There is a larger Basildon in Essex.
Local place names
Hare Green, Wood Green, Bowling Alley, Blandys Lane, Bethesda Lane, Kiln Bottom, Sots Hole, Hill Corner, Nobse’s Tomb, Park Lodge, Chalk Pit, Hook End Farm
3,139 acres (1,271 hectares)
798 in 1851; 1,747 in 2011
Poor law union
Present-day local authority
West Berkshire Council
SU 59 77
Adjoining parishes in nineteenth century
See Berks FHS Books for coverage of this parish in the society’s range of CDs.
See also Berkshire Record Office holdings.
Published local history
- Clive Williams Basildon, Berkshire: an illustrated history of a Thames-side parish (1994)

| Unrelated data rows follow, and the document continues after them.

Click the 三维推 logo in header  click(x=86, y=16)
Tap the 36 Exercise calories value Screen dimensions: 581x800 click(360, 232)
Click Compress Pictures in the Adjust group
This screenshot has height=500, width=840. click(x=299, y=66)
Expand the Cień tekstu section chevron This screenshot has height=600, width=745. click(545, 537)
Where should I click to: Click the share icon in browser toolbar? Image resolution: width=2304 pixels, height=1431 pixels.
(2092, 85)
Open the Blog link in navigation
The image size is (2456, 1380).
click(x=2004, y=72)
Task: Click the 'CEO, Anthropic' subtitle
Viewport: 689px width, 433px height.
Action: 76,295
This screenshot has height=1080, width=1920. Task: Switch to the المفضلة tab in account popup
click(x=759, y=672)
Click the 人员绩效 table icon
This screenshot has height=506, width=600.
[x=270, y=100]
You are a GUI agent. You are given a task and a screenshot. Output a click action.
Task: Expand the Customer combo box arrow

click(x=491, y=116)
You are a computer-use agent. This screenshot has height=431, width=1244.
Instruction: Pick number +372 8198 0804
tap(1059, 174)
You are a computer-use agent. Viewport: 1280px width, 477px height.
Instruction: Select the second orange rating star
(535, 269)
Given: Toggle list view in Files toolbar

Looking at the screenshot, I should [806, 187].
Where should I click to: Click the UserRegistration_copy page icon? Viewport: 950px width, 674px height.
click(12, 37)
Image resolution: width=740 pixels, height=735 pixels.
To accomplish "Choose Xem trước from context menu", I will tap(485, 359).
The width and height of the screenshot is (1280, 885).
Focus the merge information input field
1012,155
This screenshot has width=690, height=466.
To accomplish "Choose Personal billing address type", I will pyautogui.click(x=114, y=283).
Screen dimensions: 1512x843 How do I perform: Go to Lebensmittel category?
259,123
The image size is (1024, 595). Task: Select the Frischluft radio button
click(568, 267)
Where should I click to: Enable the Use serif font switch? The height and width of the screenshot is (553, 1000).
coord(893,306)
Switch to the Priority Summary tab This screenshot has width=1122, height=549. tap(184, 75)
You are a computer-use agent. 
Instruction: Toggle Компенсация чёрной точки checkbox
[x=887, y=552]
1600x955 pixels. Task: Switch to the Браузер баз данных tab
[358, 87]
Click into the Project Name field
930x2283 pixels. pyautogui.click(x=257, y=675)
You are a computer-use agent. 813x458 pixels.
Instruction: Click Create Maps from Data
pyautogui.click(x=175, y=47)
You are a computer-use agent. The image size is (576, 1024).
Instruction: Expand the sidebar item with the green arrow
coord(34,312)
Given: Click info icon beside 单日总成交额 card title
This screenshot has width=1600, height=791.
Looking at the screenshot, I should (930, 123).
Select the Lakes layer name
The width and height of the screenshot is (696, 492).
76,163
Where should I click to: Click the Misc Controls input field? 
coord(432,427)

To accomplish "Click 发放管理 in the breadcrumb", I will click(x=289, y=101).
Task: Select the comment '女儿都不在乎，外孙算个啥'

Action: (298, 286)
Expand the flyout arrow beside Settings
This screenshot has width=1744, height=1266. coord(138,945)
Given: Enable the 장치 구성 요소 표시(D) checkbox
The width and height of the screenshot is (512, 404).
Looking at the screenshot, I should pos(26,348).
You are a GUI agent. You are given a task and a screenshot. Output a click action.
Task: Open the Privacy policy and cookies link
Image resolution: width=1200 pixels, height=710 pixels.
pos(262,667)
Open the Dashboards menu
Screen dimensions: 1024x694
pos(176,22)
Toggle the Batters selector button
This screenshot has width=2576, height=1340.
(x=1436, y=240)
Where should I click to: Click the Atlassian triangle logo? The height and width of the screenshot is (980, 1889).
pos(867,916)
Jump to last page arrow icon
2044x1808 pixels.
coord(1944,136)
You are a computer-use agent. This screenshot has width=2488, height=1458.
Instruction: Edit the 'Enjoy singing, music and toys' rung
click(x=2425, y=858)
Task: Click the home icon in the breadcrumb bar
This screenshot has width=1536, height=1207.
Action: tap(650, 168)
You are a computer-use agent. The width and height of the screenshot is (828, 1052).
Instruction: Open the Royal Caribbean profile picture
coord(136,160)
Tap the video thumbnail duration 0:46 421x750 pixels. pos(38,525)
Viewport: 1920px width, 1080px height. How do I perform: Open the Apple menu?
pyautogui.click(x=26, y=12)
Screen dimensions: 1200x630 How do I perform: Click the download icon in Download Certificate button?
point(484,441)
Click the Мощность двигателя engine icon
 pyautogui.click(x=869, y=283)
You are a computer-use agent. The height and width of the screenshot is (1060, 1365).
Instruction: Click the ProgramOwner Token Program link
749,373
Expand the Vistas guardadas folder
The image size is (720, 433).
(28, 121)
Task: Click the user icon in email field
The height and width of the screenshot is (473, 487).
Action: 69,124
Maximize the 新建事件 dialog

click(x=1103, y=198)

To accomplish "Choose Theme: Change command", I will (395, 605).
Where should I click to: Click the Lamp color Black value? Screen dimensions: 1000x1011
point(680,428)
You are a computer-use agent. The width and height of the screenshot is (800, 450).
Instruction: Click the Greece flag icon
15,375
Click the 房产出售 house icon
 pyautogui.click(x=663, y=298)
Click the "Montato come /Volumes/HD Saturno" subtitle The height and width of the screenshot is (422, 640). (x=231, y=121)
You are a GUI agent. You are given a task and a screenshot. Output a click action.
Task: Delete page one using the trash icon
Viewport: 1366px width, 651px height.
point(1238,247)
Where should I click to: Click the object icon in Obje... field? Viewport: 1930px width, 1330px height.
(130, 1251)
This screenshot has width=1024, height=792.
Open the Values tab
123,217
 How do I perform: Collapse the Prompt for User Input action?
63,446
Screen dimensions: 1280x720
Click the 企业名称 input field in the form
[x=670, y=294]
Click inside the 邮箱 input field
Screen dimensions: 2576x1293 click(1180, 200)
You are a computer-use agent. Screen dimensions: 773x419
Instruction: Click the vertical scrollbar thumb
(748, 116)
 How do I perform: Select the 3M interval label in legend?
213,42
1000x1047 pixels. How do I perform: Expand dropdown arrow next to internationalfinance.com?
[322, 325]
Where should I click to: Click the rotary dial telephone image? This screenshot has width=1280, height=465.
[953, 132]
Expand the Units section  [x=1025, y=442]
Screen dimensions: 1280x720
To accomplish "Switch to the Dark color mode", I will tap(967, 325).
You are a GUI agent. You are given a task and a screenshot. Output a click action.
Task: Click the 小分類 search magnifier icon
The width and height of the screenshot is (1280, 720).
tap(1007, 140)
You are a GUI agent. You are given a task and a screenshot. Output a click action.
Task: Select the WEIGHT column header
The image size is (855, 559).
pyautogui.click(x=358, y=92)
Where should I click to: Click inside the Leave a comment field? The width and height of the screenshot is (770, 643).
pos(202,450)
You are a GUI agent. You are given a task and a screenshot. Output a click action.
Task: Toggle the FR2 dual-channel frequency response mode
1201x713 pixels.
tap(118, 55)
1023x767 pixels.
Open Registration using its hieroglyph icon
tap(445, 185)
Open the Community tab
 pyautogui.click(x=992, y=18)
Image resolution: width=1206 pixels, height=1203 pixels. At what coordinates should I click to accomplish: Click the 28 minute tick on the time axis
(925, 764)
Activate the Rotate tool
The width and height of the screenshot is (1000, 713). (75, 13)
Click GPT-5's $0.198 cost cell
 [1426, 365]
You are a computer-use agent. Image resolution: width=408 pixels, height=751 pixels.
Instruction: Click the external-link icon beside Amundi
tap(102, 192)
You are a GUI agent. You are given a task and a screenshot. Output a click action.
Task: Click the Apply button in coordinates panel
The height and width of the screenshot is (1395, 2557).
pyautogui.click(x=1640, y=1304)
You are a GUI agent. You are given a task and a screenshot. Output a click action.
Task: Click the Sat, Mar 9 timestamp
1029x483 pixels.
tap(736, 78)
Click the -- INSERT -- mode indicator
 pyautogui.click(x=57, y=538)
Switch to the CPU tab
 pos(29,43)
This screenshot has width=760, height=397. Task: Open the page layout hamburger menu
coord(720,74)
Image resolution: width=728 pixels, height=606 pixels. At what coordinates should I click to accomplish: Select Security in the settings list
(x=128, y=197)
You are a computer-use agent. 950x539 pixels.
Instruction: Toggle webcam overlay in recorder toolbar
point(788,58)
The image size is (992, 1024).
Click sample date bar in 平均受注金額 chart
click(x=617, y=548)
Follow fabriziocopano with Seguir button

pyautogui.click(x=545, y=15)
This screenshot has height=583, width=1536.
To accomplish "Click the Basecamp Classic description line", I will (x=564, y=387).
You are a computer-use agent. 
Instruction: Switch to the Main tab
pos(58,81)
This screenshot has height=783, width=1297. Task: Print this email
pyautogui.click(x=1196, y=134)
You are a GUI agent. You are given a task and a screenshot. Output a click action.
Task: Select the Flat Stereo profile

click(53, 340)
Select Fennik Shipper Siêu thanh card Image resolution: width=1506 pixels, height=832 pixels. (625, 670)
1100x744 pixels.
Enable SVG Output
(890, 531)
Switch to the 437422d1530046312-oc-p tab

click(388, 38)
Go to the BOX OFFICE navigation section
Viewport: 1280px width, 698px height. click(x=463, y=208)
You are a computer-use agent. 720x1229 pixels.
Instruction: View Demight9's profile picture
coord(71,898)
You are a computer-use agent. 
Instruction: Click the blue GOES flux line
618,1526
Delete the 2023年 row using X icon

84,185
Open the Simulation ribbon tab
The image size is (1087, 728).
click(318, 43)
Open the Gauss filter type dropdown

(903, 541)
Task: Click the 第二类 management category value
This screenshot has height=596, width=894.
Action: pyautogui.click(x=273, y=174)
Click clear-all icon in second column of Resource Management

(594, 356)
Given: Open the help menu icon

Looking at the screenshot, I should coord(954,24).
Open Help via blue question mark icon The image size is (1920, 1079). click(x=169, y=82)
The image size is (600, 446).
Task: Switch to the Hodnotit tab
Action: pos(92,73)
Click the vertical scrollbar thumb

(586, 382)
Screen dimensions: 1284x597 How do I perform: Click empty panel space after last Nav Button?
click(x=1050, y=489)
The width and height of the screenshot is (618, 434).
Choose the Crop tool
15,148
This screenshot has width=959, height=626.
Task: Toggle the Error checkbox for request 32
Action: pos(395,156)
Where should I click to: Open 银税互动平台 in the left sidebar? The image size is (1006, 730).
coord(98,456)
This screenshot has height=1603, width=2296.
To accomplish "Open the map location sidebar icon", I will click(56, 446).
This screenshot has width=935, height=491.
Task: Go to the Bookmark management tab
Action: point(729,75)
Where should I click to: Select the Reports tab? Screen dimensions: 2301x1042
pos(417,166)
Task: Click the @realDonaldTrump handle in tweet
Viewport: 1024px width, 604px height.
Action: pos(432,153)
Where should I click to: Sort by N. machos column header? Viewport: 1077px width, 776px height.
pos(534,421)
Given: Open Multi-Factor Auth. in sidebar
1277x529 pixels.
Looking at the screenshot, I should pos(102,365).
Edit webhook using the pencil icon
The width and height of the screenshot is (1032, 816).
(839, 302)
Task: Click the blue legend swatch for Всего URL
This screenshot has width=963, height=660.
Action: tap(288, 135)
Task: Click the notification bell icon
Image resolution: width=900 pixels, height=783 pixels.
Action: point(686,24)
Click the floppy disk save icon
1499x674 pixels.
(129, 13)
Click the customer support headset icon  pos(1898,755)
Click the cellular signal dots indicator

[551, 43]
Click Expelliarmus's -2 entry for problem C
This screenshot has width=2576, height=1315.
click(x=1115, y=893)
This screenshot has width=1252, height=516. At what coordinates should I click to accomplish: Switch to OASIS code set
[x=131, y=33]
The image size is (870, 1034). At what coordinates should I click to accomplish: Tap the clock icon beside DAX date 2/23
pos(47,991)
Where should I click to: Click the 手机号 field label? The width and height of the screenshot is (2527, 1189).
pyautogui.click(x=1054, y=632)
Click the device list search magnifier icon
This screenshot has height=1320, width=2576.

- Walter Money Notes on Basildon taken from transaction of Newbury and District Field Club
- Stray notes on the parish of Basildon in the county of Berks 16pp
- M M Swadling Our village: a little history of Basildon, Berkshire 20pp illus
Anglican church and parochial organisation
The living is a vicarage in the archdeaconry of Berkshire, diocese of Salisbury, with the curacy of Ashampstead.
The parish has two churches:
1. The Grade I listed St Bartholomew’s Church in Lower Basildon dates from the thirteenth century, and is now owned and maintained by the Churches Conservation Trust.
The churchyard contains a marble statue of two young brothers who drowned in the Thames in 1886.
2. St. Stephen’s in Upper Basildon was built in 1965. This replaced a temporary place of worship, located on the corner of Bethesda Street and Blandy’s Lane, which was built in 1895.
In 1720 William Allen willed an allowance to the dame of the village school. By 1811 this was supporting a National school educating 10 children for free, and some more on subscription.
Berkshire Record Office has the log book from 1877 of the National school in Lower Basildon, and other documents, and a photo of 1952.
There was also a C of E school in Upper Basildon from 1877, for which the Record Office also has the logbook and other documents. This is probably the origin of today’s Basildon Primary School in Upper Basildon, which provides education for about 140 children.
The 1851 census notes but does not name a beer house at Hare Green, and a licensed victualler in Green Road.
The parish has three pubs today: the Red Lion and the Beehive in Upper Basildon, and the Tamarind Tree in Lower Basildon, which specialises in Indian and Bangladeshi cuisine.
Other local history
Basildon Park was built between 1777 and 1783 for Sir Francis Sykes, one of the East India nabobs, between Lower and Upper Basildon.
J M W Turner is known to have stayed at there, and in 1844 he painted Rain, steam and speed, showing the Great Western Railway and Basildon Railway Bridge. The house is now owned by the National Trust, and has been used for filming Jane Austen novels.
The eighteenth-century inventor of the seed drill, Jethro Tull, was born and buried in Basildon, although he lived and worked elsewhere.
The famous Basildon Bond stationery brand, founded in 1911, was named after Basildon when some of the directors were staying at Basildon Park.
Beale Park Wildlife Park and gardens lies between Basildon Park and the River Thames.